Our study had very low attrition and comparable baseline characteristics in the groups, including immune function. Given the limitation we faced in assessing identical regions of aortic arterial inflammation in serial scans due to manual co-registration, the study did not have adequate power to assess changes in arterial inflammation because data were available for only a subset of participants. The patients in our study were similar in disease characteristics to those on ART in developed countries, most of whom do not have clinical cardiovascular disease. In line with our earlier studies6 and those of Post and colleagues,7 a high proportion of participants had subclinical disease on CT angiographic screening, but referral bias might have led to a higher percentage than in the general population. VACS scores in these participants were comparable to those seen in other cohorts of patients with HIV on ART.35 Although all patients were on ART, a few had a low level of detectable viraemia, but this did not differ between groups and did not affect the results as shown in sensitivity analyses. Our study does not prove that statins will prevent coronary heart disease, and further, larger, longer-term studies, investigating hard endpoints, will be needed to determine if the reduction in plaque and improvement in high-risk plaque morphology resulting from statins will translate into a protective effect on cardiovascular disease in this population.

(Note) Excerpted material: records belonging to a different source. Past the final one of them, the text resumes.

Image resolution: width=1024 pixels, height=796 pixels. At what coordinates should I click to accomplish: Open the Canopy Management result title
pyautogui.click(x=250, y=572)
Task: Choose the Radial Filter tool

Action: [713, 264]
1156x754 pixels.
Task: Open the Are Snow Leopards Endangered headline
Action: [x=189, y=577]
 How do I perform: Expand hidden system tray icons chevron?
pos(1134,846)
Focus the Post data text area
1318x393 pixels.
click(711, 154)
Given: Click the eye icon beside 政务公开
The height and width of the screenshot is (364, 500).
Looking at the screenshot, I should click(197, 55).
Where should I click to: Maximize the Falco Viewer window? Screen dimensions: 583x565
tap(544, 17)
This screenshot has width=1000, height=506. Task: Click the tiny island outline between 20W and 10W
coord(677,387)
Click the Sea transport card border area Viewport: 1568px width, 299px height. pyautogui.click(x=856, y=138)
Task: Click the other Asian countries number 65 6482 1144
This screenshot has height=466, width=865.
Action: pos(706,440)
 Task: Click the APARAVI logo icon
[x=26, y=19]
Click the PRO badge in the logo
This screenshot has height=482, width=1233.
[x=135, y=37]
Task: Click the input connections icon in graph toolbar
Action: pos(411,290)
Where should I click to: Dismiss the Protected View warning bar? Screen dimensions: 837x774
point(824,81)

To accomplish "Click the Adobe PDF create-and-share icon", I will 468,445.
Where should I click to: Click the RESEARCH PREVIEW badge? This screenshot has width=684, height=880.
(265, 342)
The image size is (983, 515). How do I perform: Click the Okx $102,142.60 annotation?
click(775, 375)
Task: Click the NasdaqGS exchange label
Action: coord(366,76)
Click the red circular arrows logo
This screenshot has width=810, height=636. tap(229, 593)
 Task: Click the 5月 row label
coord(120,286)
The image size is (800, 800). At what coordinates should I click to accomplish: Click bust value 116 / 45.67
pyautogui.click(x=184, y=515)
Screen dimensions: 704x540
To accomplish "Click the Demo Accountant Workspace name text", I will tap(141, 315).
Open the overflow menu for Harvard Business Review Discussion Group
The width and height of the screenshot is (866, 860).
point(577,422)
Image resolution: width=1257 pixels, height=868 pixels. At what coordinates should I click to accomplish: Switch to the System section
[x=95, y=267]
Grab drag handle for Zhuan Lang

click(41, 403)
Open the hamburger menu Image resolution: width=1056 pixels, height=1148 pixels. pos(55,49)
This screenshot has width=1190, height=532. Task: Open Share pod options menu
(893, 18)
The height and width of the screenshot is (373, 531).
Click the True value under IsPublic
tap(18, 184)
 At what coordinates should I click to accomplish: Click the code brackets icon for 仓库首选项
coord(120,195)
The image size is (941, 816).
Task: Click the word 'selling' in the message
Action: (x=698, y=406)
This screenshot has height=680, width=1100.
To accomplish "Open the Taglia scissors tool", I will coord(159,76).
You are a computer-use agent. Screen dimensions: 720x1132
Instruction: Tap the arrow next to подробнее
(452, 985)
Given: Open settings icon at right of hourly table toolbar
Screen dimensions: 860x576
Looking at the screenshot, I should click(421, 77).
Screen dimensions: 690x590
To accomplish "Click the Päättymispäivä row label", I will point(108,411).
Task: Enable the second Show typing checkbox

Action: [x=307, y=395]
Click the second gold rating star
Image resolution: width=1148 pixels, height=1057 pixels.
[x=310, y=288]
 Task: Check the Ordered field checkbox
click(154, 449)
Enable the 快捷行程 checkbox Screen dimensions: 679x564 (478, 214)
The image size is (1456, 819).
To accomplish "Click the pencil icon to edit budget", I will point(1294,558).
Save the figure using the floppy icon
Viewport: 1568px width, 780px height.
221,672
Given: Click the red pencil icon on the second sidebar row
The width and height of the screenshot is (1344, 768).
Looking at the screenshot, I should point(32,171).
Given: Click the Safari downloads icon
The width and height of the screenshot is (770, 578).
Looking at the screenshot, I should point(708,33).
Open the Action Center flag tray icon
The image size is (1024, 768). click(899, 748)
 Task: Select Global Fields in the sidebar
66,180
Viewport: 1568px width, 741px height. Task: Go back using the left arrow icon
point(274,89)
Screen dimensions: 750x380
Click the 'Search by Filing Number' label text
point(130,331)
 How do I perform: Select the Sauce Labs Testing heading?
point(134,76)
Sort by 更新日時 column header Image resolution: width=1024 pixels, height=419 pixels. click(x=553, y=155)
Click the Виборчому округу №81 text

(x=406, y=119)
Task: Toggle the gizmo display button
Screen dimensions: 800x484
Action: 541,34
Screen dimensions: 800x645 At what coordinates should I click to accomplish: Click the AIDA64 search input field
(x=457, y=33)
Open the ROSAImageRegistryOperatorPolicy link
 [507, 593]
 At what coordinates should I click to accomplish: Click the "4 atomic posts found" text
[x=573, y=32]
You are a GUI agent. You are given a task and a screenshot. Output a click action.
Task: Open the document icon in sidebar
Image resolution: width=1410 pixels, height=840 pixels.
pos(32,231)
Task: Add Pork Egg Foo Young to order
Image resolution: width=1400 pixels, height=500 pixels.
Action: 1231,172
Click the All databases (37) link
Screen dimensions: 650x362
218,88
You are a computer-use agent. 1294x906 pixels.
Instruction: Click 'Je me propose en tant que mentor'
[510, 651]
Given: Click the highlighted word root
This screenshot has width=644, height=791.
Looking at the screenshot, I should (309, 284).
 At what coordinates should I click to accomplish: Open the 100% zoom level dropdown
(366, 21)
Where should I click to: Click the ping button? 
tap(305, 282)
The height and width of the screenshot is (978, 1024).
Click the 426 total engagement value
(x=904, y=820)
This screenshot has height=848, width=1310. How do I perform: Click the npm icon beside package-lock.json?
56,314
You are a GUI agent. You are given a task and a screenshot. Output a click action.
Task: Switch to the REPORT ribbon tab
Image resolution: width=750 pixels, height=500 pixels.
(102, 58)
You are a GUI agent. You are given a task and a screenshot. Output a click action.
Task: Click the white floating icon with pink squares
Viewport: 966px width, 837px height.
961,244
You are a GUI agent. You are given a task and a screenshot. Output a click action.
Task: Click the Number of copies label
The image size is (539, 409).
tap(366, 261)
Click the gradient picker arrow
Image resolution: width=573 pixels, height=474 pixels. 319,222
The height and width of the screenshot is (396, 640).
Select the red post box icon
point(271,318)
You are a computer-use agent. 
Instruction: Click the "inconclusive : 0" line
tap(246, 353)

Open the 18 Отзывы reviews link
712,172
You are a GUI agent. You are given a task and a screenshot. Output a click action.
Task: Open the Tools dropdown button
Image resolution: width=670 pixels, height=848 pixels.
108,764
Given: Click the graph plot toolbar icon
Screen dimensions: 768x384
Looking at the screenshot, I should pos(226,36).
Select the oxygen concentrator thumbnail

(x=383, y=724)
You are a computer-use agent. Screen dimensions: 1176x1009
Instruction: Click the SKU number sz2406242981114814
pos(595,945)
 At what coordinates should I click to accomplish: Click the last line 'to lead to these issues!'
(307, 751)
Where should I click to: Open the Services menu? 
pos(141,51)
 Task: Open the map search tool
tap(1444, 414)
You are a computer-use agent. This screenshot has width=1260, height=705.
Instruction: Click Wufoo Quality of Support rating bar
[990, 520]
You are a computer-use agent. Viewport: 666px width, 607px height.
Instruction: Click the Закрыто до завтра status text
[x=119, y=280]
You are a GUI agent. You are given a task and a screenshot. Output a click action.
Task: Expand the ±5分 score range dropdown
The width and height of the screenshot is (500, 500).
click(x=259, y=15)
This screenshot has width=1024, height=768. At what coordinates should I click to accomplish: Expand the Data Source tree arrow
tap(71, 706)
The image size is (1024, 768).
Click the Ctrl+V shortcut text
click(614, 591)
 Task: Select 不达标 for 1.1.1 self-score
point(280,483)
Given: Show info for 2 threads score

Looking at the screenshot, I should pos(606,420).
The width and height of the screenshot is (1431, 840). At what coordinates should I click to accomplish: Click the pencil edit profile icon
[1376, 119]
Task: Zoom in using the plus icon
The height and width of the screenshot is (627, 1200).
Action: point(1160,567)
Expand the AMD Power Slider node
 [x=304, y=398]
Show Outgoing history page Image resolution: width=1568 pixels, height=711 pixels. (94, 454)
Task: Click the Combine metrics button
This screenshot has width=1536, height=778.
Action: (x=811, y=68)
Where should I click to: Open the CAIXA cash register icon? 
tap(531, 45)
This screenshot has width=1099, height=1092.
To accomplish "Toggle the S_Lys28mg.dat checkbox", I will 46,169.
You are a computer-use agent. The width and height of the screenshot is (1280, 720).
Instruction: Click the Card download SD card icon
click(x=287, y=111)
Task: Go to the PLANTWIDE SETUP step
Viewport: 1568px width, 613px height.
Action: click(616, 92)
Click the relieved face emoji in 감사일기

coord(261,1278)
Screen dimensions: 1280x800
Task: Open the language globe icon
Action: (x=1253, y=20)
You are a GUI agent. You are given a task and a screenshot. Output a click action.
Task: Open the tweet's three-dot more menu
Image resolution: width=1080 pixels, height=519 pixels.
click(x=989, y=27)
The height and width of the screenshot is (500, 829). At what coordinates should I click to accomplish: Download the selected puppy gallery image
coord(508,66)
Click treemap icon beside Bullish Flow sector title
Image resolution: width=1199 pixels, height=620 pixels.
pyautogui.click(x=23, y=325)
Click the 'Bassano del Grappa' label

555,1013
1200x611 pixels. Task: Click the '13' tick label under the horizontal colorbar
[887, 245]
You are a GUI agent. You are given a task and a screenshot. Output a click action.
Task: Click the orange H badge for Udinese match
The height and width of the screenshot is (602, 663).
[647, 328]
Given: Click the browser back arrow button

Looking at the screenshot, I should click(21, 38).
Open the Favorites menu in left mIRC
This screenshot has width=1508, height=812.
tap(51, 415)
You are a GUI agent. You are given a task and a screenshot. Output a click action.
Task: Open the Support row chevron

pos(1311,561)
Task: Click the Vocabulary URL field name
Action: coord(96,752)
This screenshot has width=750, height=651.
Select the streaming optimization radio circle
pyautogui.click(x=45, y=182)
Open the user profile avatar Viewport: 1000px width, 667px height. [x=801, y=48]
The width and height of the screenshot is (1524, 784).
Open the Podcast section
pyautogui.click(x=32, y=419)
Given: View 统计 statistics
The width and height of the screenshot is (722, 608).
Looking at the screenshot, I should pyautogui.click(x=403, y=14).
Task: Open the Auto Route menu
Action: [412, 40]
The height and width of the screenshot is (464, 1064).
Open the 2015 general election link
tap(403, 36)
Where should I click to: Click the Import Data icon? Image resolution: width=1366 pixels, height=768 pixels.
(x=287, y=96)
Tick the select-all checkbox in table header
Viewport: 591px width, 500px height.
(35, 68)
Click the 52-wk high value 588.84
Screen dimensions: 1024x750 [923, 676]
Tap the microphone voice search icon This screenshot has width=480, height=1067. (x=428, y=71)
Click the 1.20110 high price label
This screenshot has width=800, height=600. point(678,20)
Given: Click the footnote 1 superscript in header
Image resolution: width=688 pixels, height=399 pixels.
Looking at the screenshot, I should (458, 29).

In conclusion, our findings show that statin therapy can reduce coronary plaque in patients with HIV with subclinical atherosclerotic disease. The results show that statin therapy can reduce both the volume of lipid-laden non-calcified plaque and high-risk morphology. We showed that statins reduced markers of generalised vascular inflammation, but we were not able to show an effect on arterial inflammation using FDG-PET. The results of this study on coronary plaque are likely to be relevant to the many HIV-infected patients who have subclinical atherosclerosis but do not have raised LDL cholesterol concentrations. The responses seen to statin therapy in this study argue for further study of early statin intervention strategies to prevent cardiovascular events in this population of HIV-infected patients.